Tuesday, 02 January 2024 12:17 GMT

Flood Threat Returns


(MENAFN- Kashmir Observer)
Representational Photo

Rain has returned to Jammu and Kashmir with a vengeance, swelling rivers, cutting off the Srinagar-Jammu National Highway, and shutting down schools and colleges. For people of the valley and the Jammu region, this is an all too familiar story, one that recalls the devastating floods of 2014, when delayed responses and broken communication lines turned a natural calamity into a full-blown human disaster.

The Meteorological Department has warned of heavy to very heavy rainfall in several districts, raising the spectre of flash floods, landslides, and cloudbursts. Water levels in key rivers, including the Tawi and Ujh in Jammu and the Jhelum in Kashmir, have already risen alarmingly. In Kathua and Samba, streams are crossing alert levels.

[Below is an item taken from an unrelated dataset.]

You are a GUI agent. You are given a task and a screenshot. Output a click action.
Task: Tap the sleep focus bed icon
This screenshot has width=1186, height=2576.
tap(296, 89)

A teenage boy has lost his life after being struck by lightning, adding to the grim toll of more than a hundred weather-related deaths since mid-August.

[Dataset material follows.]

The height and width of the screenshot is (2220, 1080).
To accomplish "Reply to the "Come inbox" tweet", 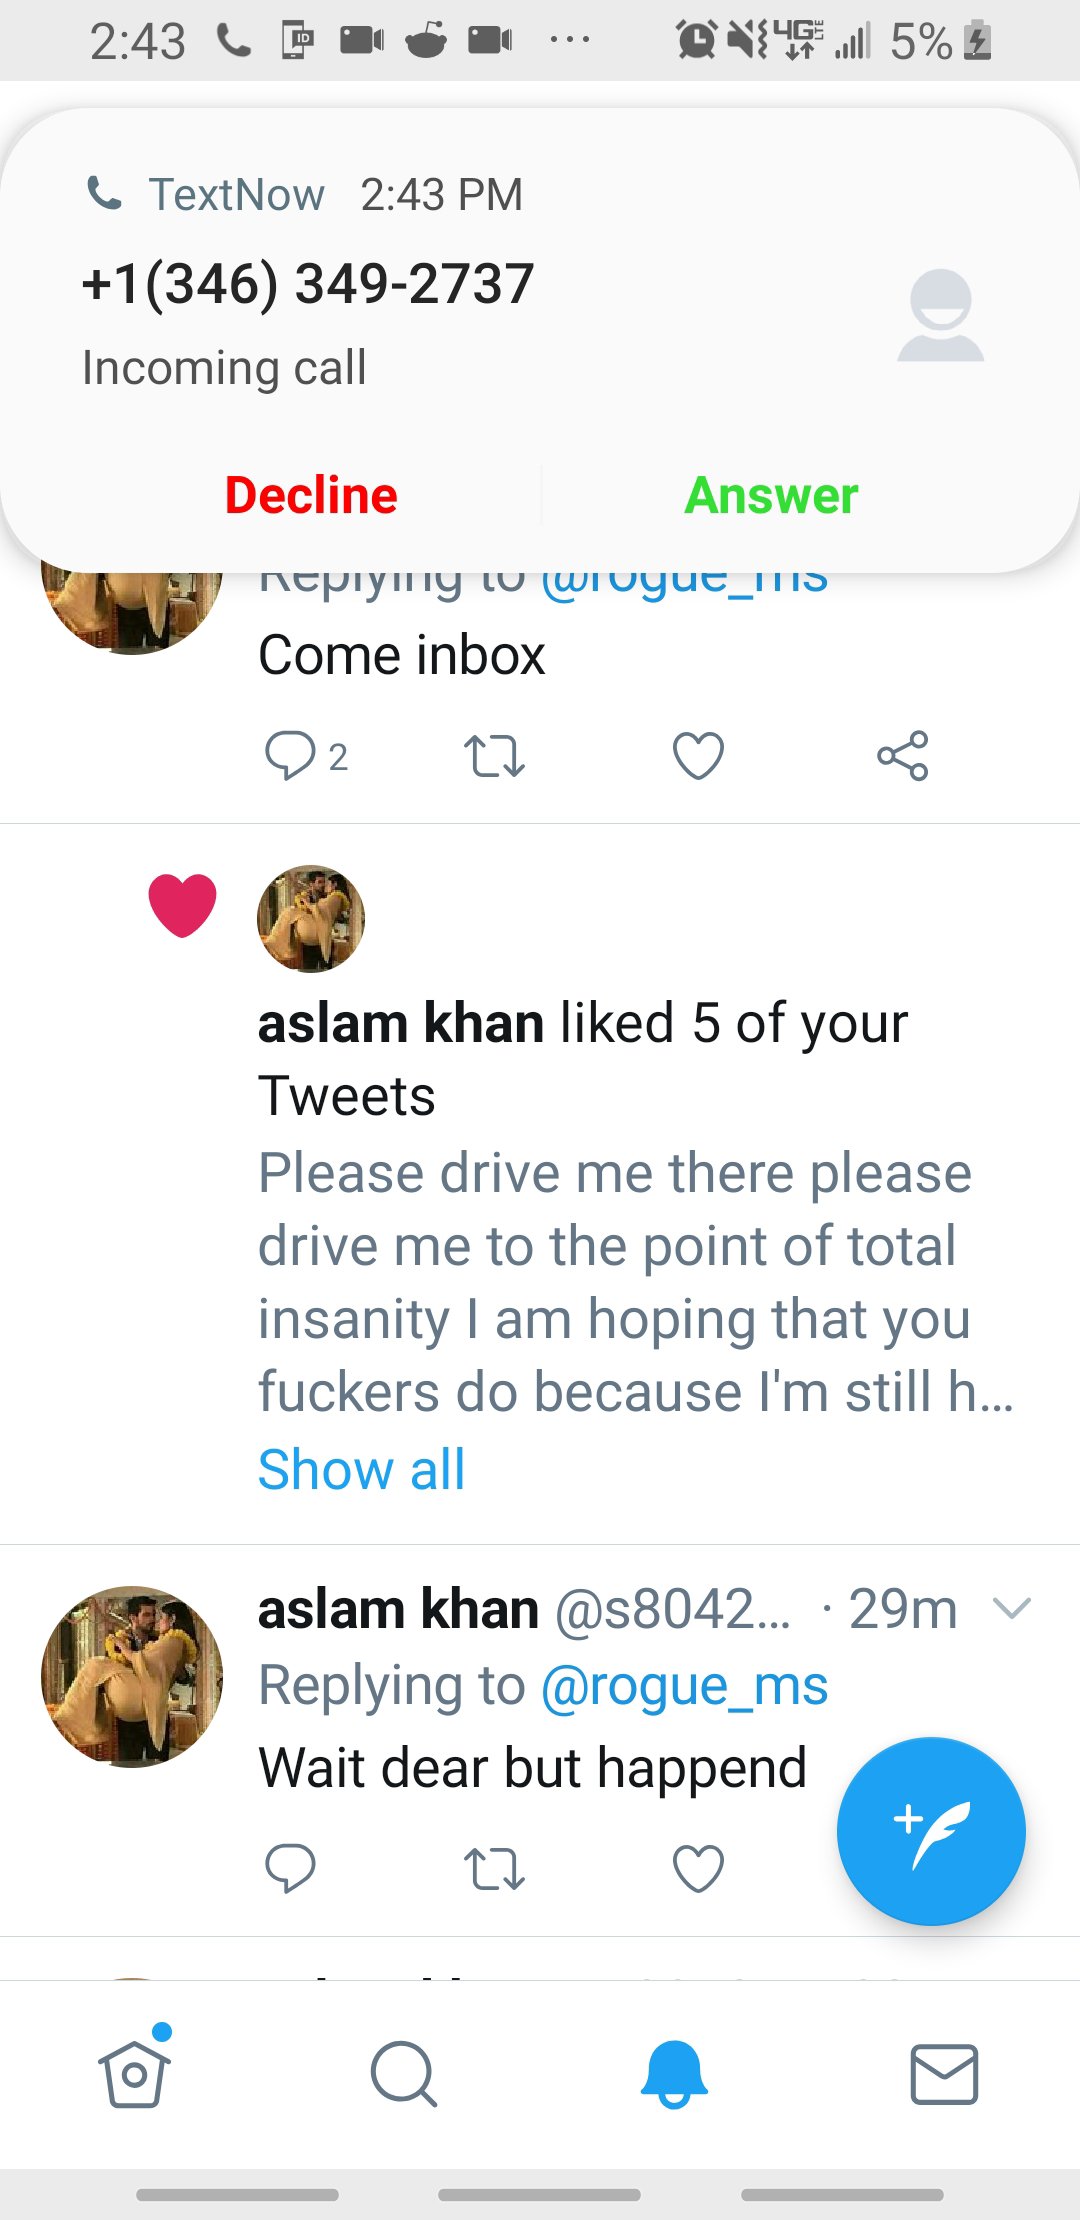I will [290, 755].
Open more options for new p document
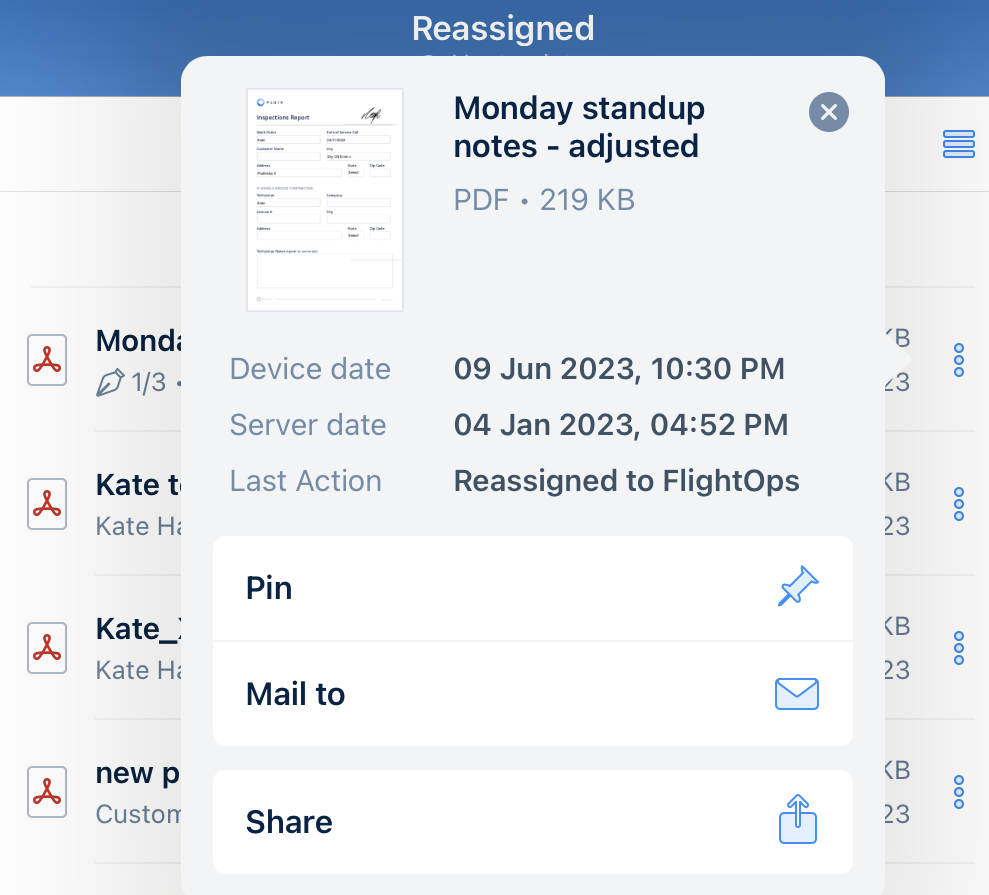Viewport: 989px width, 895px height. coord(958,792)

This is no time for complacency. Disaster preparedness cannot be a slogan rolled out after the rains stop, it must be a living, breathing system in place before, during, and after a crisis. In 2014, entire neighbourhoods of Srinagar were marooned not only by floodwaters. Mobile networks collapsed. Landlines went dead. Even government control rooms were unreachable when people needed them most. That failure must never happen again.

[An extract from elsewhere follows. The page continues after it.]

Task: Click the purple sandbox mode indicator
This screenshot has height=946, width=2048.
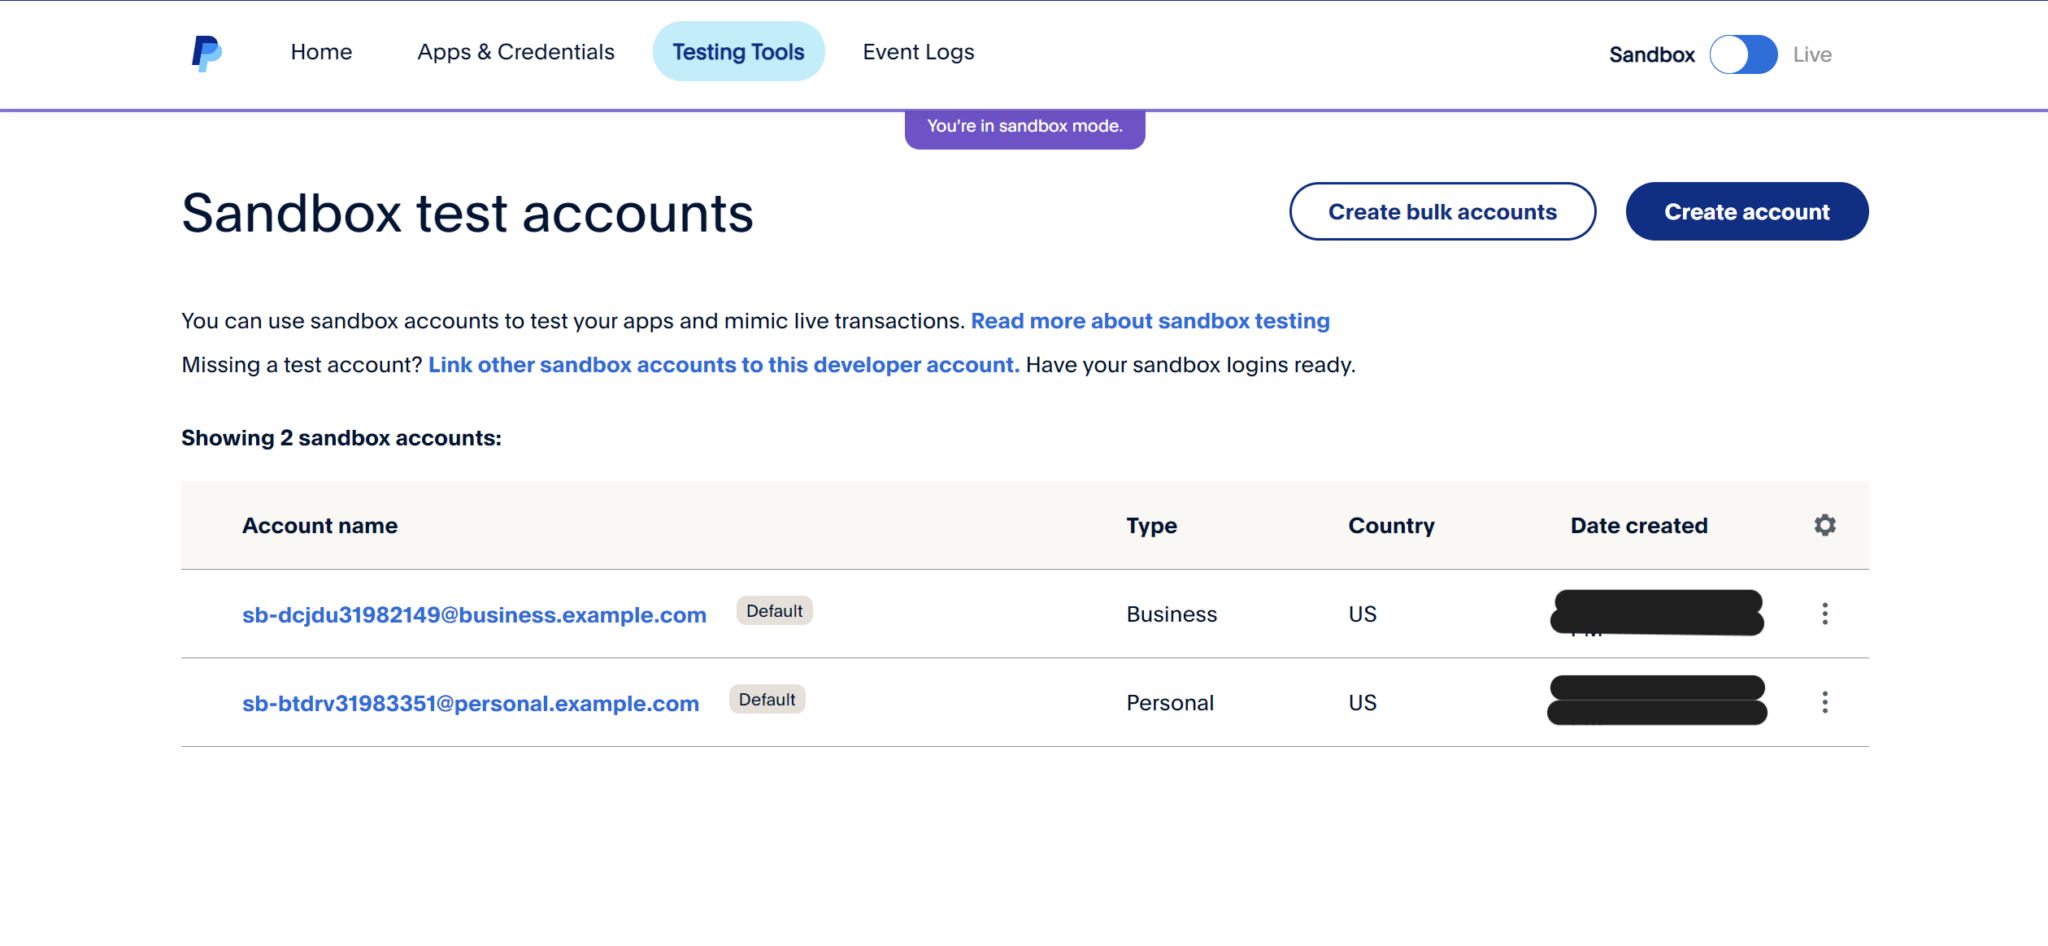Action: [x=1024, y=126]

The administration must immediately ensure that backup communication lines, satellite phones, wireless networks, and emergency broadcast systems, are functional and accessible to both officials and the public. The State Disaster Response Force (SDRF), already on high alert, must proactively map low-lying areas, identify vulnerable populations, and prepare for timely evacuations if river levels continue to climb.

Road and rail closures underline another weakness: over-dependence on a single highway lifeline. The closure of NH-44 due to landslides has once again severed Kashmir's umbilical cord with the rest of the country. Alternate routes, pre-positioned supplies, and helicopter support for stranded passengers must be part of a standing contingency plan, not an ad-hoc reaction.